1. What are the three biggest challenges holding telcos back from AI at scale?

According to John Abraham, partner and principal analyst at Appledore Research, the three Cs are cost, context, and communication. Cost involves both the price of AI and uncertainty around its value. Context means agents often operate partially blind, lacking the business logic needed to make decisions. Communication refers to the challenge of enabling AI agents to coordinate and understand each other’s intent. Without solving these, telcos risk creating a new generation of agentic silos.

2. Why aren’t data lakes and APIs enough to give AI agents the context they need?

Data lakes and APIs can move data, but they can’t capture how a business actually makes decisions. As John Abraham explains, the missing piece is the business logic layer—the rules and processes currently buried in vendor code or inside people’s heads. Without that knowledge graph and decisioning layer, AI agents are flying blind. Context isn’t just about data access; it’s about encoding what your business is and isn’t allowed to do. Learn more in the Appledore Research and Totogi white paper titled Telecom-specific Ontology, the key to AI-native telco

3. What is a telco ontology, and why does it matter for AI?

An ontology has three components: a semantic layer (the “nouns” of your business—how things are defined and related), a kinetic layer (the “verbs” — how things interact and behave), and a dynamic layer (how decisions are made and actions are taken). Together, these give AI agents the full business context they need to act—not just access data. A data lake provides only the first layer; a full ontology enables AI to actually think and execute.

4. Why does Danielle Rios call the context layer a telco’s competitive moat?

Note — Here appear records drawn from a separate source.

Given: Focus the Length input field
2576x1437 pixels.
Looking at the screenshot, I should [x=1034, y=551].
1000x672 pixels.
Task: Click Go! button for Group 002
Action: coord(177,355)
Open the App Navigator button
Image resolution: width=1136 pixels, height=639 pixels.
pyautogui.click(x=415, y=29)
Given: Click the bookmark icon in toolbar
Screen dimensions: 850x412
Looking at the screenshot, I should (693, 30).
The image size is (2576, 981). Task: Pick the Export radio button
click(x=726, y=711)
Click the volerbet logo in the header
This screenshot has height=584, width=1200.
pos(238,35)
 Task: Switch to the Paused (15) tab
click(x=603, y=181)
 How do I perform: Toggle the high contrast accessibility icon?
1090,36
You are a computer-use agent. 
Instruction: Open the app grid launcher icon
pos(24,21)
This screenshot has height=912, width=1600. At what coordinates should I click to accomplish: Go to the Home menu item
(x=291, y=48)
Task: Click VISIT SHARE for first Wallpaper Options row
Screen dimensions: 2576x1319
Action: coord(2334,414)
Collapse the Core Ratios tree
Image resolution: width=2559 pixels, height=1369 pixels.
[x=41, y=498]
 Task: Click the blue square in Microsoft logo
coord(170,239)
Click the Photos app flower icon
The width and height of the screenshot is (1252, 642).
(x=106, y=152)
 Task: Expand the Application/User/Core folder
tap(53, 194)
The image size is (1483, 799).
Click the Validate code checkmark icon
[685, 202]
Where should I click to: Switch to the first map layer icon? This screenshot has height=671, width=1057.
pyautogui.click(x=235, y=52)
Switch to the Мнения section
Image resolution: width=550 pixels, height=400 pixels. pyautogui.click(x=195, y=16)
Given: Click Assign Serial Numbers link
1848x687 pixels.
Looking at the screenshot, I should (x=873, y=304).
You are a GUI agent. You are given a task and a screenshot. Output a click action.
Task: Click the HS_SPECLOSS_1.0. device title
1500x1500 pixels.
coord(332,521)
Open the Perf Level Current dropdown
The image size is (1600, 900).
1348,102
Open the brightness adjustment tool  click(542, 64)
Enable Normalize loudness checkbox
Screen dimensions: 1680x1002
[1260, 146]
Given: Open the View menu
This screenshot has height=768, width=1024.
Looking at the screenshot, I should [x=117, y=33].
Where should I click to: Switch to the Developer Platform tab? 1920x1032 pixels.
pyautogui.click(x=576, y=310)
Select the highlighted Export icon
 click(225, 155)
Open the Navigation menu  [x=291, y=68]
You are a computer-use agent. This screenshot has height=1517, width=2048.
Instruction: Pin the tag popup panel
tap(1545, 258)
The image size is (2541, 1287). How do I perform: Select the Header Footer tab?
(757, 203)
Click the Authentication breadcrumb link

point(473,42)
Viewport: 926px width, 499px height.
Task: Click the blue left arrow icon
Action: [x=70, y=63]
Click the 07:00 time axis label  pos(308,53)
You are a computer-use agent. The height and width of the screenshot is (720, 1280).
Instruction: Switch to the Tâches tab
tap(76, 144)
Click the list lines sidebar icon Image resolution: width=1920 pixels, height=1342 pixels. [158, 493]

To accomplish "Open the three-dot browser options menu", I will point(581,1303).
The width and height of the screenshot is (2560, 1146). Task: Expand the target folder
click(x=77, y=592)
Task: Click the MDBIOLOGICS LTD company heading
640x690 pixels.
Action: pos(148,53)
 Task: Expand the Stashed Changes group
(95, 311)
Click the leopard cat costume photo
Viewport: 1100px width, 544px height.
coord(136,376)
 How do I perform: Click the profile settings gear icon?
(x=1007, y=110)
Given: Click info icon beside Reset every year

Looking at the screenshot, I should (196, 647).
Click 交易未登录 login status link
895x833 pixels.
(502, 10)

DR argues that AI models are commodities—everyone gets access to the same LLMs. What differentiates a telco is its context layer: the codified business rules, relationships, and decisioning logic unique to that operator. That knowledge compounds over time and is owned by the telco, not locked in a vendor’s system. DR believes it’s also why vendors like Amdocs keep that logic away from you. The Totogi Ontology is built specifically to give that ownership back to operators, making it the real investment layer that allows AI to scale.

5. Do telcos need to finish their data lake before building an ontology?

No—and DR is direct about this. A data lake is, in her words, “a $20 million, multi-year side quest.” Even with clean data, you still need a way to act on it in live systems. The Totogi approach is to apply semantic consistency to systems of action now, start small with a focused use case, and build from there. A Tier-1 operator in the Middle East started with a dormant cell problem worth ~$1–2M and expanded to CXO-level fuel deployment decisions worth tens of millions—all on the same compounding ontology foundation. Learn more about this use case in the Telco in 20 episode: What’s up with Totogi: The biggest AI use case for telco.

6. How did Totogi demonstrate real AI value with a Tier-1 operator?

Totogi started with a narrow problem: identifying dormant cells causing roughly $1–2 million in revenue loss for a Middle East Tier-1 operator. The AI identified the issue, the Totogi Ontology defined what actions were valid, and the system executed. No tickets, no human intervention. As more systems connected to the ontology, value compounded. The same foundation now supports CXO-level decisions on fuel deployment across the network, worth tens of millions of dollars. Every decision made the ontology smarter for the next one.